Assuming that you agree with this distinction, then let’s dive a little deeper into the mental calculus that a prospective clients uses when choosing to work with us.  I believe that some of this mental calculus is subconscious – it may not be something we explicitly think about, but it is going on in our brains nonetheless.  I believe that clients hire professionals that they ‘know, respect and trust’.  The Big 3.  But what exactly do respect and trust mean?  In How Clients Buy, we differentiate between the two: we must respect a professional’s competence, and we must trust that they have our best interests at heart.  The head and the heart.

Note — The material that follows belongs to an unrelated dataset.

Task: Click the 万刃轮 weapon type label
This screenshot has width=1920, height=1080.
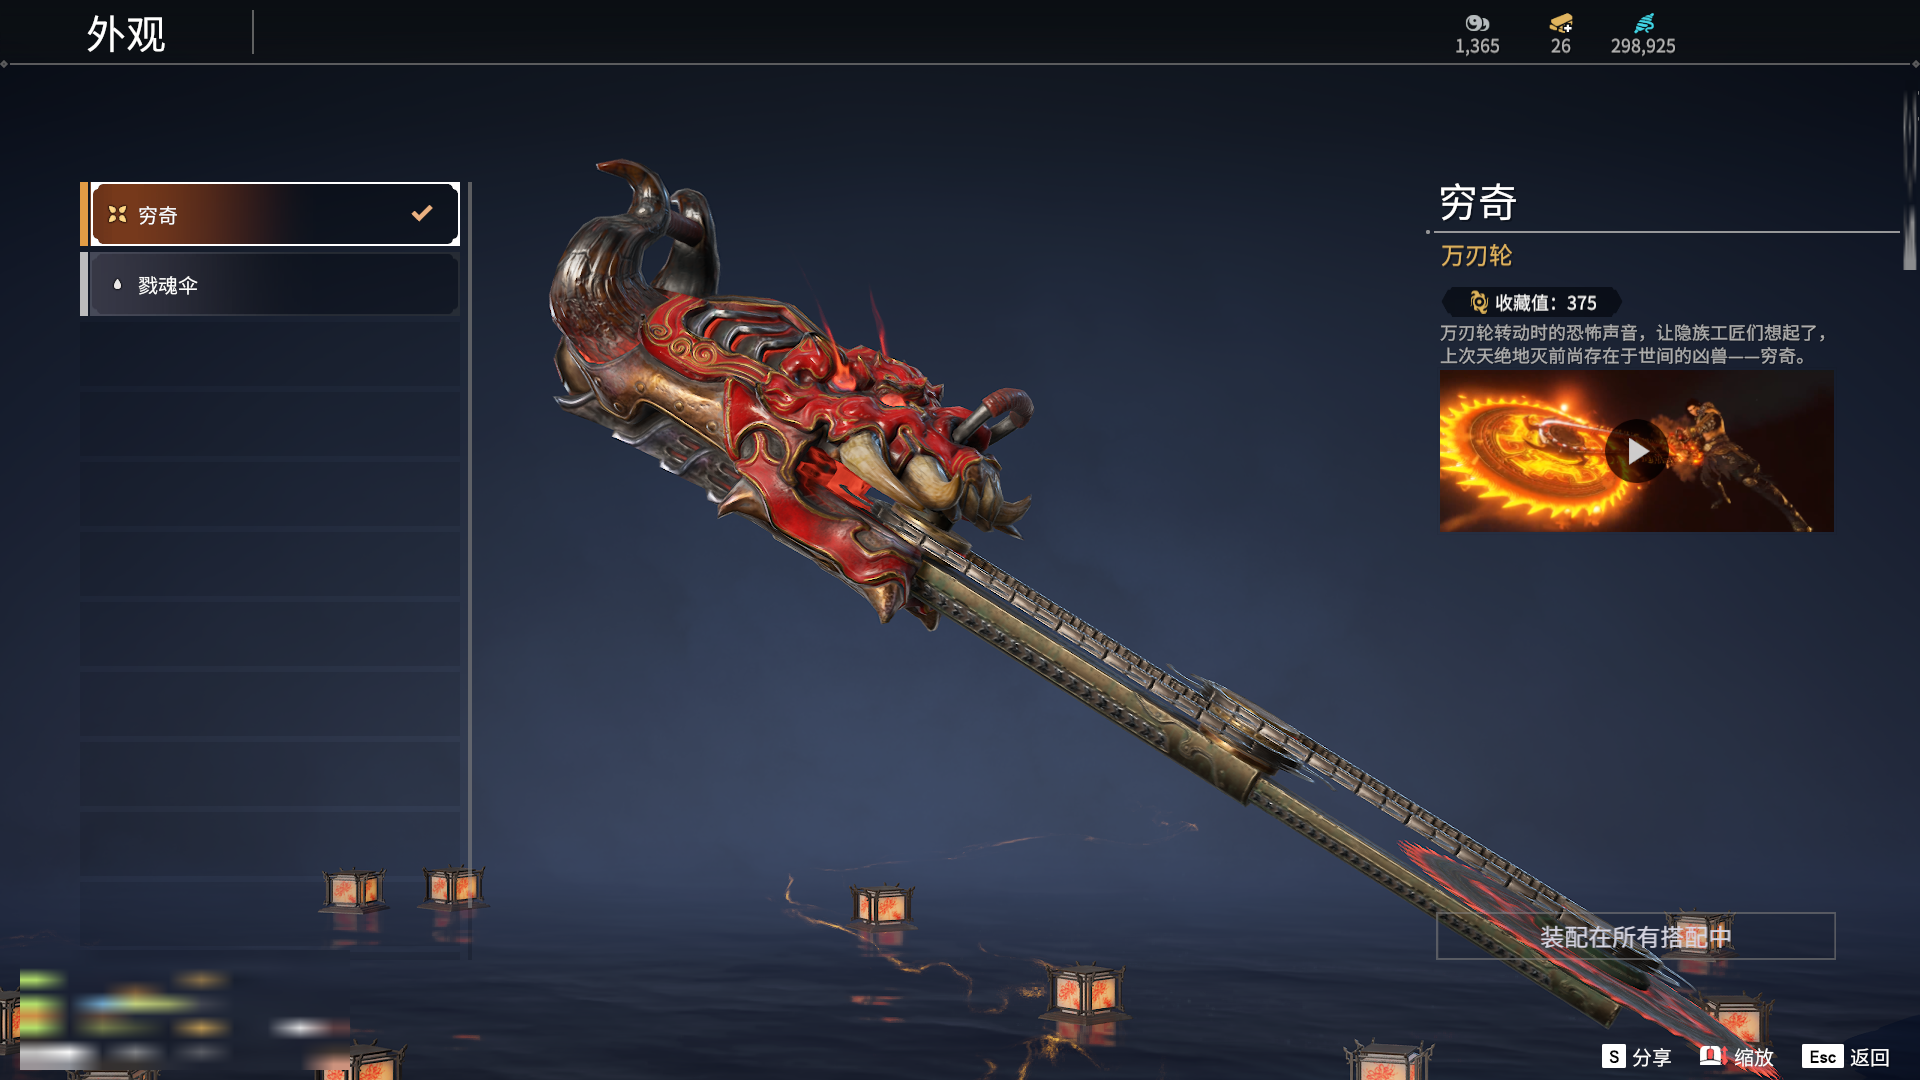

As I’ve thought more about this topic over the past months, I think there is another connection between respect and trust that hasn’t been explicitly talked about nearly as much.  This often unspoken topic relates to a connection or compatibility between two individuals’ beliefs and values.  I think part of what is going on in the months during which a client is progressing through their decision making journey is that they are subconsciously seeing if we share a common world view.  If two individuals share a common belief system or values, then I believe they are more likely to respect and trust us.  And, thus, choose to work with us.

If this is true, then what are the implications of this? How does this impact our approach to business development? As with any relationship between two people, I believe that honesty and transparency are vitally important.  If you are not completely being yourself with prospective clients, and sharing how you feel about how things work and how things should be done, then we are inhibiting the possibility of a closer bond with the prospective client.

Being ourselves doesn’t mean that all prospective clients will naturally be in synch with us, but it does improve the likelihood that the clients we do win will share many common beliefs and values.  And, in doing so, I think the clients we do win will bring a more satisfying and productive working relationship.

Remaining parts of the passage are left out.